Suddenly, she heard a cry coming from one of the Merrow, louder than any of their screams thus far.
“Human!”
Cedar froze. She knew she was completely exposed. There was no possibility of hiding or climbing back up to the top. Then she cried out in pain as something hard hit the small of her back. A trident clanged off the wall just inches from her head. Barely clinging to the rock, she turned her head and almost released her hold in terror.

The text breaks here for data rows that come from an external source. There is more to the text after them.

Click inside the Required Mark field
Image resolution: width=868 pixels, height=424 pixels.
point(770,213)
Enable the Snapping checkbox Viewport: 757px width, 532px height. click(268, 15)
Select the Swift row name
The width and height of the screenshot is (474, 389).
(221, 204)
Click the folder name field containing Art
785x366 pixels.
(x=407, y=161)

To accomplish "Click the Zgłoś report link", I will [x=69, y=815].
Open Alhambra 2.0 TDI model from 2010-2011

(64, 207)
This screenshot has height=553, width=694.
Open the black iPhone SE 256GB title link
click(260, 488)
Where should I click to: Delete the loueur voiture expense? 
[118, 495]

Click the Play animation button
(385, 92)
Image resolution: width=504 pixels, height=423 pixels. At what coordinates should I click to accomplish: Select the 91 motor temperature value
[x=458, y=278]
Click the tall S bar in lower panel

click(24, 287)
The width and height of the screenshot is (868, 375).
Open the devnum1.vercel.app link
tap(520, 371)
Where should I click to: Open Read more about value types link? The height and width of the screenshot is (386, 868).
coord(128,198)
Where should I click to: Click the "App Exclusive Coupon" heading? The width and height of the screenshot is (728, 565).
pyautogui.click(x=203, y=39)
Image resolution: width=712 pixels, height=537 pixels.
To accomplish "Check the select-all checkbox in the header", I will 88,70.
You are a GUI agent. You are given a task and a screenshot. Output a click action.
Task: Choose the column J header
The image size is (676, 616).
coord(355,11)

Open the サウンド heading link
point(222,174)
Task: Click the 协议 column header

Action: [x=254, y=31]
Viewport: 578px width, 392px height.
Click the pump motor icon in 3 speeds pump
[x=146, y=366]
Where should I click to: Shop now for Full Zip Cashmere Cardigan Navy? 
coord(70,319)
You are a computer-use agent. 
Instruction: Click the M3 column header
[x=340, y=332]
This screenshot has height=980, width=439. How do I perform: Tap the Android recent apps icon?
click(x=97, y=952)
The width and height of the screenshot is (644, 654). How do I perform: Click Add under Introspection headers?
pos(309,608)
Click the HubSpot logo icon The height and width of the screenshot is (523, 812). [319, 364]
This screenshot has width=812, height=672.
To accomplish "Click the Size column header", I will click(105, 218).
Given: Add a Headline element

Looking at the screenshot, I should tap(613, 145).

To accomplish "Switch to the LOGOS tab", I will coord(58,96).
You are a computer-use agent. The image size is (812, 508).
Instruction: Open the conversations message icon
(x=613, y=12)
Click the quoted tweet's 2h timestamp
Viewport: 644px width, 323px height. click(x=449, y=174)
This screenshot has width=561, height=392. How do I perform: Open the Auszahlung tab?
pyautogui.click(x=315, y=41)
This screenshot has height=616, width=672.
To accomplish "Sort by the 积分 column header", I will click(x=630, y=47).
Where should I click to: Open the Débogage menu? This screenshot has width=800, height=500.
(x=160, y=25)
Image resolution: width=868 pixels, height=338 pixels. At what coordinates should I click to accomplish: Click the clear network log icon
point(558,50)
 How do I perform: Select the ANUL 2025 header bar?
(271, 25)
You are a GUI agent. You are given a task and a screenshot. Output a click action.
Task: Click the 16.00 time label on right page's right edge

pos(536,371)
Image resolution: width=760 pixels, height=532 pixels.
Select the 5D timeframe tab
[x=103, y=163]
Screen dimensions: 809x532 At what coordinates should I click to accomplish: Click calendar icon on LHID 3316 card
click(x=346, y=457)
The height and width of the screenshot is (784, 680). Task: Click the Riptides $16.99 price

Beside and above her loomed a creature more terrible than anything she had ever seen. Its body, as large as the cliff she clung to, was covered in green scales and large, round, pulsating suckers. Claws as long as her arm extended from each of its dozen fingers. Instead of a mouth, the creature had a swarming mass of tentacles, as if it were in the process of swallowing a giant octopus. Two golden eyes protruded grotesquely from atop its head, and a pair of dragon wings unfurled from between its shoulder blades. A harpoon struck it in the neck but the weapon just glanced off, as if it had hit the rock wall. The creature turned its eyes on Cedar, and she screamed, her fingers losing their grip on the rocks. A tentacle shot out and wrapped around her, but instead of devouring her or thrashing her against the rock as she had expected, the beast lowered her to the ground. It set her in a crevice in the rock wall and rolled a large boulder in front of her. Then it turned and, with a deafening roar, moved its massive body toward the screeching Merrow.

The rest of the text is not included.